Table 1 Induction groups based on indications and gestational ages

Discussion

This paper highlights the difficulties and challenges associated with developing a form of auditable classification system for IOL. We have suggested a classification system for IOL that rely on gestational age and the predominant indication. Both these are recorded in the perinatal database and can be audited from time to time within an institution to monitor compliance with recommendations regarding IOL within current guidelines. For most of the indications listed in Table 1 there are currently evidence based guidelines on the gestational age when an IOL is recommended and such a classification may allow us to compare how closely we are adhering to these guidelines. In addition this can also be used to compare what contribution each of these groups make to the IOL rates in different institutions, possibly as a means of explaining the variation in IOL rates between institutions.

Adopting a classification system that includes both gestational age and indication may also allow one to develop areas of improvement targeted at a specific group rather than the overall population.
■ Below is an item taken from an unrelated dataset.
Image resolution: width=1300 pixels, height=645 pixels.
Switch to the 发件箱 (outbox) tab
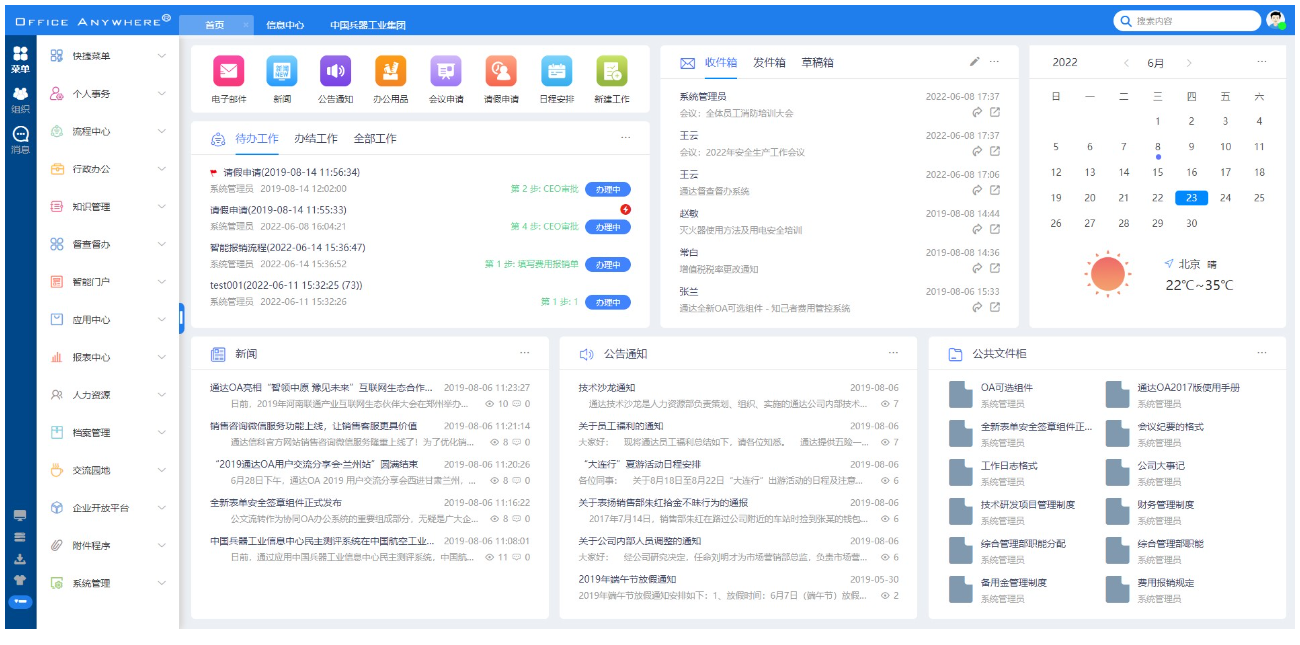coord(769,62)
This is important both for why a woman had an IOL but also more importantly the gestational age at which the IOL was performed.

We continue to add caution with IOL in nulliparous women; although IOL may not be associated with a higher risk of CS, we feel that for a particular nulliparous woman who is having an IOL, particularly with a very unfavourable cervix, her risk of CS is higher than if she did not have an IOL**. This is particularly relevant for a woman in her first pregnancy. If she has a CS she has a more than 50% chance of having a repeat CS in her subsequent pregnancy and the literature is clear on the issues related to increased morbidity and mortality in subsequent pregnancies.16

We have included indication for IOL in the classification system. We acknowledge the challenge of ascertaining the main indication for IOL and this has been noted elsewhere17 and it is true that in some women it is a combination of factors that make the clinician recommend an IOL but in many the predominant indication is usually clearly noted and although not perfect this may be a start of a concept of critical assessment of who is being induced when and assess how a practice in one health service compares to another.

Caution on early term IOL is required; the possible harmful effects of early birth are becoming increasingly apparent; the increased neonatal morbidity, increased perinatal mortality as well as increased infant mortality and intellectual development of children born at early term (37-38weeks) compared to late term gestation (>39weeks).16

The strengths of the study were that due to the relative small numbers of women involved, individual case records could be identified; essential information such as main indications for IOL could be checked against their medical records, ensuring accuracy of the data. At this stage we have focused only on nulliparous women with singleton pregnancy and realise that in future any classification system will need to incorporate all pregnant women. The small numbers was also a limitation of the study; it involved one single hospital which cannot be presumed to reflect practice in the wider health service. The clinical applicability of this proposed classification system for IOL will need refinement by retesting by other researchers.17

Conclusion

Our results using the proposed IOL classification system have allowed us to analyse our IOL practice and have helped us to understand the current contributors to our IOL rate. The results of this study may support using this framework to identify induction groups where improvements can be made to optimise care so as to obtain best outcome for the mother, the newborn during its neonatal period as well as during his or her infancy. Further research into both these objectives needs to continue to arrive at a classification system that is universally applicable.

Acknowledgements

None.

Conflict of interest

The author declares that they do not have any conflicts of interest.